------ Data for this task ------

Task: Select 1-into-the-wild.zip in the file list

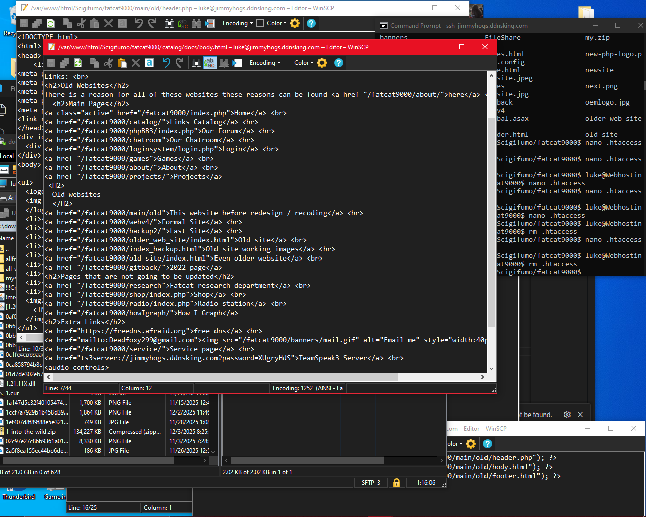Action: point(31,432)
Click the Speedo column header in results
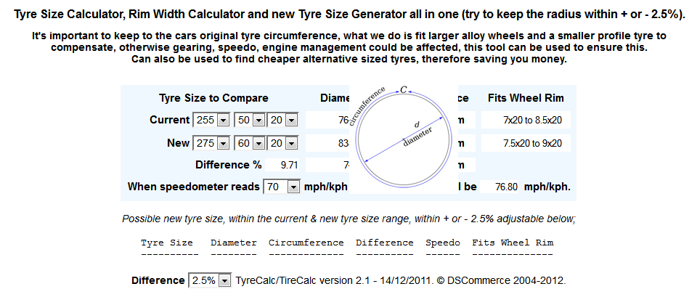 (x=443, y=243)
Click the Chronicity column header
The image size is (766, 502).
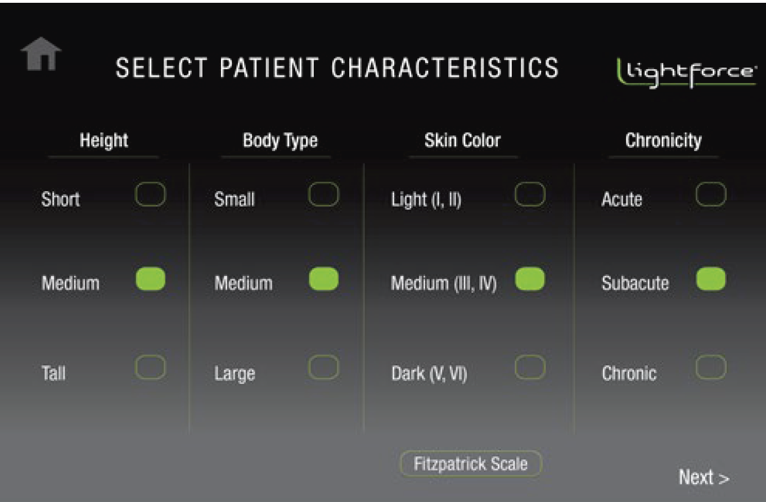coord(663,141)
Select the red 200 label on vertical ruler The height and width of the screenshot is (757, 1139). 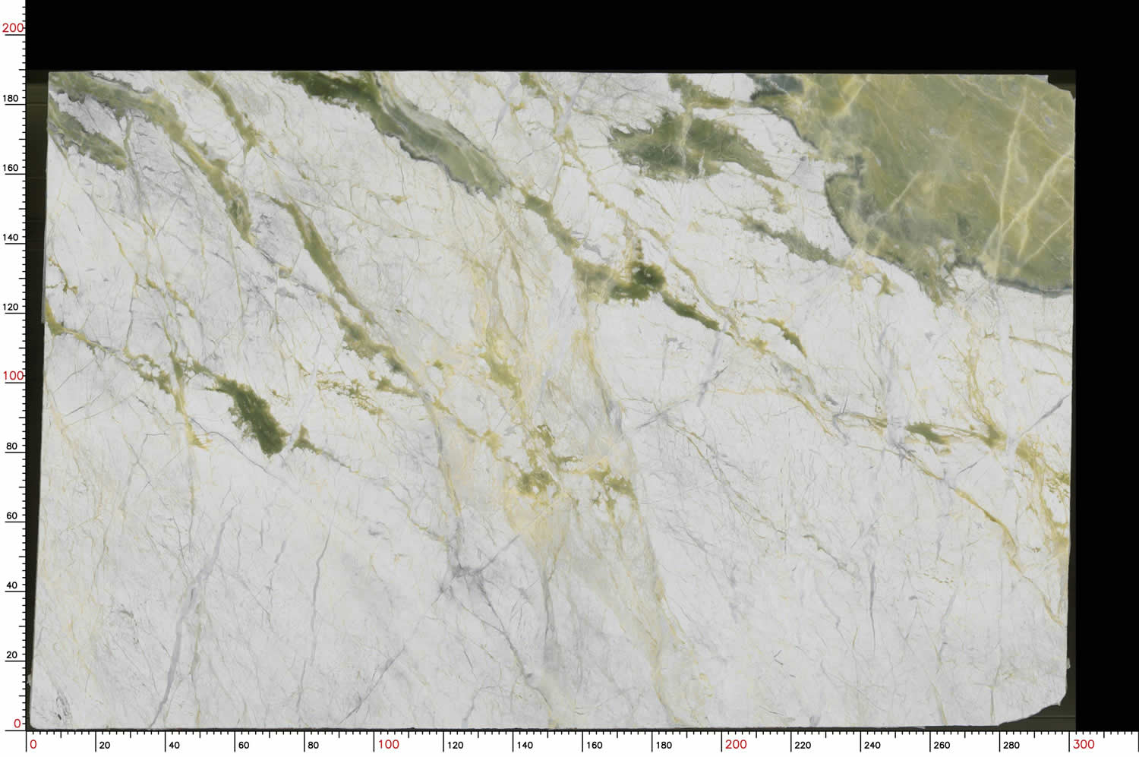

------

Brief
Pictures stay out; copy every entry above exactly.

Expected answer
Task: Select 1-into-the-wild.zip in the file list

Action: point(31,432)
Click the Speedo column header in results
 (x=443, y=243)
Click the Chronicity column header
The image size is (766, 502).
coord(663,141)
Select the red 200 label on vertical ruler The height and width of the screenshot is (757, 1139). 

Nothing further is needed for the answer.